**Consegna:**
Prosegui il testo sulla blockchain, riprendendo subito dopo la sua ultima frase.

**Brano proposto:**
'''

Perché Blockchain?



La blockchain fa parte della grande famiglia dei Distributed Ledger Technology (DLT). 

Per DLT si intendono tutti quei database che possono essere condivisi e modificabili da più utenti. Tuttavia non esiste ancora una prova tangibile dell’esistenza di un DLT che funzioni al di fuori di una Blockchain, ovvero utilizzando il protocollo basato sulla ricompensa economica inventato da Satoshi. (vd. Minare)

Dopo questa breve precisazione, andiamo a capire perché i registri distribuiti possono realmente aiutare la creazione di un network più democratico, accessibile e trasparente.

  • Autenticazione: ogni utente all’interno di una blockchain possiede un portafoglio che è caratterizzato da due chiavi, una pubblica e una privata (vd. Transazioni). Ogni transazione viene registrata all’interno di una blockchain, che attraverso il meccanismo di hash values viene identificata, impedendo a chiunque nella rete di contraffarla. Inoltre, attraverso la sua caratteristica di calendario, ogni cambio di stato del network è permanente ed immutabile.
  • Autorizzazione: scomparendo la figura centrale di intermediario, ogni transazione può essere eseguita. Il mittente non ha vincoli ne geografici ne temporali nel quale inviare valore o informazioni.
  • Creazione di asset digitali con valore: forse il tema più acceso nel dibattito tra stampa, economisti e informatici. La nascita di molti alcoins (che corrisponde a tutte le monete alternative a bitcoin) hanno creato una mercato perfettamente competitivo al fine di ottenere la migliore criptovaluta in circolazione.

'''

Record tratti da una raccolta
'''

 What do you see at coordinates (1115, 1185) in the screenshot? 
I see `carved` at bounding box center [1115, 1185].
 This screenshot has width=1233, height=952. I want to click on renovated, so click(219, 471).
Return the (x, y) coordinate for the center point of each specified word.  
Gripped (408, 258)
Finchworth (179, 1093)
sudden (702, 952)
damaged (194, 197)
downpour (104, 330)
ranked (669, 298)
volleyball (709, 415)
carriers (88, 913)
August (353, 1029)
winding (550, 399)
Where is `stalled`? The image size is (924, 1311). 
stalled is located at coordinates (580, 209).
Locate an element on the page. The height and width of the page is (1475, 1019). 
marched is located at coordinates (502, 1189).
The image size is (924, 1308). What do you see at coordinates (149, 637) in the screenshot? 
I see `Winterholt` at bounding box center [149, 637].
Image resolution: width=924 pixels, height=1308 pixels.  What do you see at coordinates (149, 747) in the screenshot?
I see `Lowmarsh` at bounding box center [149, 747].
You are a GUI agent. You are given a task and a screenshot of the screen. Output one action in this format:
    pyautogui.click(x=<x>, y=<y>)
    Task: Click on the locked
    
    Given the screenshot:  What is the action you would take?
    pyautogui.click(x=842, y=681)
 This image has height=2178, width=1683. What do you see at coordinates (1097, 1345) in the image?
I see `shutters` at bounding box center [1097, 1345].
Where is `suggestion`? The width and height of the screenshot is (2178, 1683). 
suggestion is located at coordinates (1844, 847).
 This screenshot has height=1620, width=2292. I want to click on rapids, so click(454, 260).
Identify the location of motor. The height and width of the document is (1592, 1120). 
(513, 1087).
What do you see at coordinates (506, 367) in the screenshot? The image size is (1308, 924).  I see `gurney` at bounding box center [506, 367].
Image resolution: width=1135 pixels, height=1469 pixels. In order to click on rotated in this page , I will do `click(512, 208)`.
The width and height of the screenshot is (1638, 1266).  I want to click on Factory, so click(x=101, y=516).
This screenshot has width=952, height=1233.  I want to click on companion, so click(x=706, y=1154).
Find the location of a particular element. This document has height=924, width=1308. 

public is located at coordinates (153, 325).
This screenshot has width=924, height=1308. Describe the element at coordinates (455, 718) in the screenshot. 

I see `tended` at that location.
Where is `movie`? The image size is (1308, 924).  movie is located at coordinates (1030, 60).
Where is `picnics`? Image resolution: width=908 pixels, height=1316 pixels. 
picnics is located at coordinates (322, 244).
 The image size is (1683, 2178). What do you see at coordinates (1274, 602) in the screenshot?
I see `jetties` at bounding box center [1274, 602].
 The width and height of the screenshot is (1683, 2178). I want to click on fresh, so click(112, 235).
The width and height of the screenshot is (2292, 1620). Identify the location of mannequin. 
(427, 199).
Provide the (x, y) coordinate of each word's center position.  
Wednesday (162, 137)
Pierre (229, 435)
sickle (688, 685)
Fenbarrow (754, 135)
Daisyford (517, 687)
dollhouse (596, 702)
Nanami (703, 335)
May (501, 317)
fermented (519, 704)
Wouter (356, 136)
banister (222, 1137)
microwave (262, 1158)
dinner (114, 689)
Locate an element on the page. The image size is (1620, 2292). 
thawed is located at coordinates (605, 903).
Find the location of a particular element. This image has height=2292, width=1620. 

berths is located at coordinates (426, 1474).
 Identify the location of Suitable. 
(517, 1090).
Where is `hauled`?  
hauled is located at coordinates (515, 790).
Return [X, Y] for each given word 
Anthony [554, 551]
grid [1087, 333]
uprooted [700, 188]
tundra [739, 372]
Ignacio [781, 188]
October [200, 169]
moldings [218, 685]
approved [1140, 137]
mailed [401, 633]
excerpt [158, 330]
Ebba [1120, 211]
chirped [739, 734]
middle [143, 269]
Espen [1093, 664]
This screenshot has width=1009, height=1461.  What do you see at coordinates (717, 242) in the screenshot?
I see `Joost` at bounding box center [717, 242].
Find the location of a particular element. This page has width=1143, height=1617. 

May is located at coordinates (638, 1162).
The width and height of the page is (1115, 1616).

'''

**Soluzione:**
  • Il concetto di MIT Software, free and open source: ogni programma che utilizziamo non è in realtà nostro. Un database centrale ha la master copy, ovvero il file originale, connesso ad un server, e attraverso l’utilizzo di internet (World Wide Web), altri utenti possono utilizzare lo stesso software in copia. Blockchain permette che tutti i file utilizzati diventano master copy, ovvero il file originale.
La blockchain non è altro che una rete di computer, nel quale ogni nodo ha la master copy del software originale, permettendo la stesso di migliorarlo.



La velocità di Blockchain, un mito da sfatare.

Si dice spesso che la Blockchain permetterà un cambio epocale nel mondo delle transazioni. Questo è vero. Ma tuttavia, per quanto riguarda la velocità di queste, protocolli centralizzati come quello di PayPal, Visa o Maestro, sono ancora nettamente più competitivi rispetto a qualsiasi Blockchain fin’ora esistente.